Suitable for a one night stand, yet prolonged exposure by catching feelings is likely to end in tears and at least one drunken Tindur about how you thought they were the one. If you’re in a situation where the chances of catching something are rapidly increasing (always stay protected, kids), try going on a coffee date with that ex you can definitely have a platonic friendship with, or start dropping into causal conversation how you think people should stop calling the Bill Bryson the ‘Billy B’, as this will clearly indicate to any normal Durhamite that you are insane and should be avoided at all costs. I don’t see this relationship being long, babe.

§ Listed records:
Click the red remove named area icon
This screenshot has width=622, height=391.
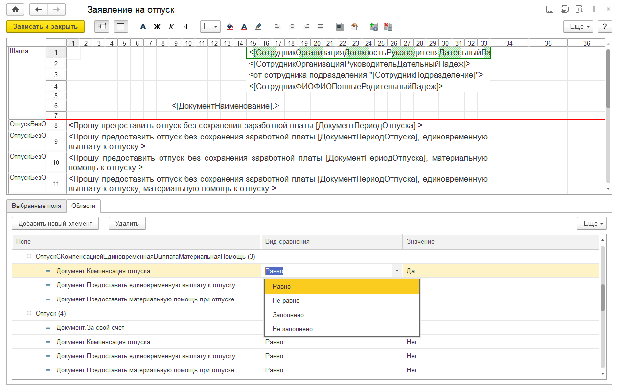coord(388,26)
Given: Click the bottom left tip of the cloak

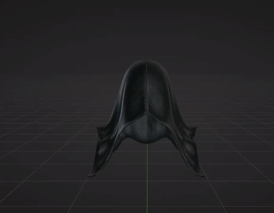Looking at the screenshot, I should tap(91, 175).
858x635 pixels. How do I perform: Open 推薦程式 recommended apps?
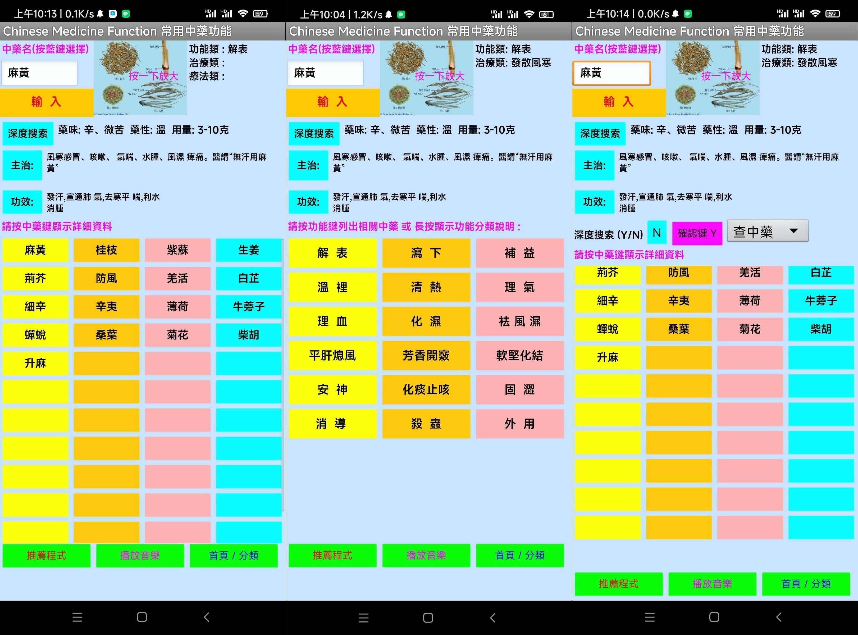46,555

§ Short task: From the Durham dating passage, extract the stretch starting with "Suitable for a" and going on through "being long, babe.", copied word for word.

§ Exercise response:
Suitable for a one night stand, yet prolonged exposure by catching feelings is likely to end in tears and at least one drunken Tindur about how you thought they were the one. If you’re in a situation where the chances of catching something are rapidly increasing (always stay protected, kids), try going on a coffee date with that ex you can definitely have a platonic friendship with, or start dropping into causal conversation how you think people should stop calling the Bill Bryson the ‘Billy B’, as this will clearly indicate to any normal Durhamite that you are insane and should be avoided at all costs. I don’t see this relationship being long, babe.